> [Selected extract]
# # # # # # #

PROVIDENCE — If history had taken a different turn in 1844, the Roman Catholic Diocese of Providence would have recently celebrated its 175th anniversary instead of the 150 years of existence that it is marking this year.
In 1843, when the Diocese of Boston — which had encompassed all of New England — was split to make it easier to serve the needs of the growing population of immigrants, the Holy See designated Hartford, Connecticut, as the See City of the newly created diocese, which included the states of Connecticut and Rhode Island.
The first bishop of Hartford, formerly Father William Barber Tyler, a native of Vermont and a convert to the faith who had served as a priest in the Diocese of Boston, was installed as shepherd of the new diocese in Holy Trinity Church, Hartford, on Sunday, April 14, 1844.
At that time, Hartford recorded about 13,000 residents, with about 500-600 of those identifying as adult Catholics. The Mother Church of the Diocese, Holy Trinity Church, also carried a burden of debt.
This situation contrasted less than favorably with Providence, which had a population then of about 23,000, of whom 2,000 were Catholics. And the larger of the two churches in Providence, SS. Peter and Paul, was debt free.
After Bishop Tyler consulted with Bishop Benedict Joseph Fenwick, the second Bishop of Boston, he informed the parishioners of SS. Peter and Paul that he planned to take up residence in Providence in a small, three-room wooden rectory behind the church, according to Father Robert W. Hayman, Ph.D., historian and archivist for the Diocese of Providence.
Two years later, in May 1846, the American bishops, during the Sixth Provincial Council of Baltimore, expressed their support for a change in seat as well as name of the diocese.

# # # # # # #

> [Dataset extract]
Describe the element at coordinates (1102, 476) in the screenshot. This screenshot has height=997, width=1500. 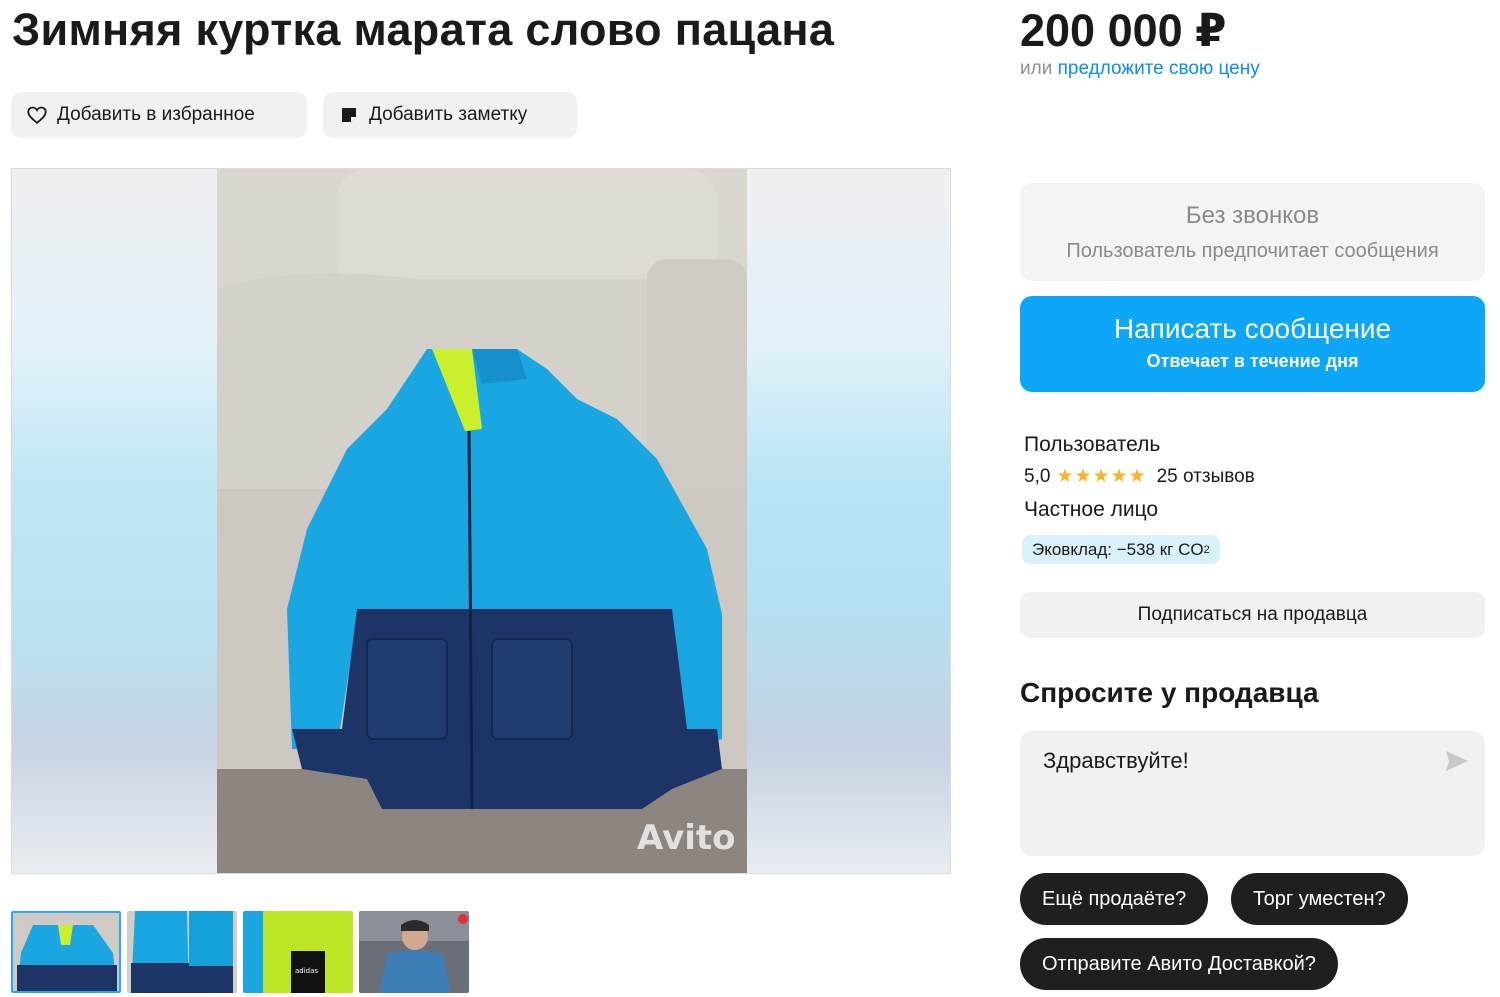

# # # # # # #

> [Task objective] Go on with the passage about the early history of the Diocese of Providence, starting after its last sentence. The data is separate material and has no connection to the text about the Diocese of Providence.

> [Written response]
The following year, the Congregation for the Propagation of the Faith decided, with the approval of newly elected Pope Pius IX, to approve the petition for the transfer of the episcopal seat of the diocese from Hartford to Providence, although Hartford would remain as the title of the new diocese.
Pope Pius IX, who served as pontiff from June 16, 1846 to February 7, 1878 — the longest verified papal reign on record — would also be the Holy Father to sign the papal bull erecting the Diocese of Providence on Feb. 16, 1872.
It took more than 90 years from the time Catholicism took root in Rhode Island to the official creation of the diocese.
The first Mass celebrated publicly in the State of Rhode Island was the funeral of the Chevalier de Ternay, a French admiral, shortly after the French fleet arrived in Newport in July 1780 to support the American Revolution.
In July 1780, seven months after the last of the British troops that had occupied Newport for the previous two years had departed, the arrival of French General Rochambeau and the French fleet in the City by the Sea marked the first time for many Rhode Islanders that they had encountered Catholics in large numbers or witnessed any Catholic ceremonies, according to authors Patrick T. Conley, Ph.D., historian laureate of Rhode Island, and former Rhode Island House Speaker Matthew J. Smith, in their book, “Catholicism in Rhode Island: The Formative Era,” published by the Diocese of Providence in 1976.
Although the names of the earliest Catholic residents of Rhode Island have been long since forgotten, the Providence Gazette, on Dec. 12, 1789, published an account of a small number of Catholics in Providence asking a French cleric passing through the city, who called himself Abbe de la Poteries, to celebrate Mass for them a few days earlier on December 8, the Solemnity of the Immaculate Conception.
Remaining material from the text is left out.